PerfFuzz: Automatically Generate Pathological Inputs for C/C++ programs

Related tags

Deep Learningperffuzz
Overview

PerfFuzz

Performance problems in software can arise unexpectedly when programs are provided with inputs that exhibit pathological behavior. But how can we find these inputs in the first place? PerfFuzz can generate such inputs automatically: given a program and at least one seed input, PerfFuzz automatically generates inputs that exercise pathological behavior across program locations, without any domain knowledge.

PerfFuzz uses multi-dimensional performance feedback and independently maximizes execution counts for all program locations. This enables PerfFuzz to find a variety of inputs that exercise distinct hot spots in a program.

Read the ISSTA paper for more details.

Built by Caroline Lemieux ([email protected]) and Rohan Padhye ([email protected]) on top of Michal Zalewski's ([email protected]) AFL.

Building PerfFuzz

To build on *nix machines, run

make

in the perffuzz directory. Since PerfFuzz is built on AFL, it will not build on Windows machines. You will also need to build PerfFuzz's instrumenting compiler, which can be done by running

cd llvm_mode
make
cd ..

in the perffuzz directory, after having built PerfFuzz.

  • Q: What version of clang should I use?

  • A: PerfFuzz was evaluated with clang-3.8.0 on Linux and works with verison 8 on Mac. To experiment with different clang/LLVM version, add the bin/ directory from the pre-build clang archives to the front of your PATH when compiling.

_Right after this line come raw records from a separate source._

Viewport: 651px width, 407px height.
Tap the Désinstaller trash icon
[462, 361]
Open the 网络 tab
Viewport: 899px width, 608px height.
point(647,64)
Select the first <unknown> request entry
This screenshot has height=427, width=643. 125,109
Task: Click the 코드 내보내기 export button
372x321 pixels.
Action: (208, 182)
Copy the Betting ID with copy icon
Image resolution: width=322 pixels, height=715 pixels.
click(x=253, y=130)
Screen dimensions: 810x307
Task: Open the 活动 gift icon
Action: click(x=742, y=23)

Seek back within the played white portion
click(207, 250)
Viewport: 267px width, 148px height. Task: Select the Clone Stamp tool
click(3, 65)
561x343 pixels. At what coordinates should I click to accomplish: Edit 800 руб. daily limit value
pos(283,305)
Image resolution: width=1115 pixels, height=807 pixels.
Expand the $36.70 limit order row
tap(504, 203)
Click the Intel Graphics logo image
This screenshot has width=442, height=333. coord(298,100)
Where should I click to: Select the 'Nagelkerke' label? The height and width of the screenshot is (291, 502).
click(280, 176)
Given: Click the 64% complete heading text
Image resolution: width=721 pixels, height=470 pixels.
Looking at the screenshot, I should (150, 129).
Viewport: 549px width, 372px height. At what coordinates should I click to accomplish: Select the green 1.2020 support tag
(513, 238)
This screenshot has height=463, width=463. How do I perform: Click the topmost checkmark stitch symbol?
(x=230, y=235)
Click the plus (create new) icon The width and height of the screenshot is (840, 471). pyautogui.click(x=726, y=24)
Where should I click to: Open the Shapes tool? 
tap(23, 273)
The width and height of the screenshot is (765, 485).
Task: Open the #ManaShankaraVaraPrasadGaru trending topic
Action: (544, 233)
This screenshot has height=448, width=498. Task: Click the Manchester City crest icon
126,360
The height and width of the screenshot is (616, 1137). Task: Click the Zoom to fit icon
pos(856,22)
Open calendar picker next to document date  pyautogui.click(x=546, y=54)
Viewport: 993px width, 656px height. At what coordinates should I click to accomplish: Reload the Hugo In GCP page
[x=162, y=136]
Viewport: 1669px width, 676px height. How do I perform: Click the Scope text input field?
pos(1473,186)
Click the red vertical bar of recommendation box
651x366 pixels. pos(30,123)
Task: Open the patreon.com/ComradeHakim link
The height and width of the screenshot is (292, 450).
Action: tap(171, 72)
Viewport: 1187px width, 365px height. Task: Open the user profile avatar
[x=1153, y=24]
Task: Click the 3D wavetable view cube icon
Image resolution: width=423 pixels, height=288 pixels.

  • Q: I'm getting an error involving the -fno-rtti option.

  • A: If you're on Redhat Linux, this may be a gcc/clang compatibility issue. Apparently gcc-4.7 fixes the issue.

Test PerfFuzz on Insertion Sort

To check whether PerfFuzz is working correctly, try running it on the insertion sort benchmark provided. The following commands assume you are in the PerfFuzz directory.

Build

First, compile the benchmark:

./afl-clang-fast insertion-sort.c -o isort

Run PerfFuzz

Let's make some seeds for PerfFuzz to start with:

mkdir isort-seeds
head -c 64 /dev/zero > isort-seeds/zeroes

Now we can run PerfFuzz:

./afl-fuzz -p -i isort-seeds -o isort_perf_test/ -N 64 ./isort @@

You should see the number of total paths (this is a misnomer; it's just the number of saved inputs) increase consistently. You can also check to see if the saved inputs are heading towards a worst-case by running

for i in isort_perf_test/queue/id*; do ./isort $i | grep comps; done

(which, for each saved input, plots the number of comparisons insertion sort performed while sorting that input)

For comparison with the performance compared to regular afl, you can run: ./afl-fuzz -i isort-seeds -o isort_afl_test/ -N 64 ./isort @@ without the -p option, this should just run regular AFL. You should see total_paths quickly topping out around ~20 or so, and the number of cycles increase a lot. There will probably be much fewer comparisons performed for the saved inputs as well. The highest number of comparisons printed when you run:

for i in isort_afl_test/queue/id*; do ./isort $i | grep comps; done

should be smaller than what you saw for the inputs in isort_perf_test/queue.

Running PerfFuzz on a program of your choice

Compile your program with PerfFuzz

To compile your C/C++ program with perffuzz, replace CC (resp. CXX) with path/to/perffuzz/afl-clang-fast (resp. path/to/perffuzz/afl-clang-fast++) in your build process. See section (3) of README (not README.md) for more details, replacing references of path/to/afl/afl-gcc with path/to/perffuzz/afl-clang-fast.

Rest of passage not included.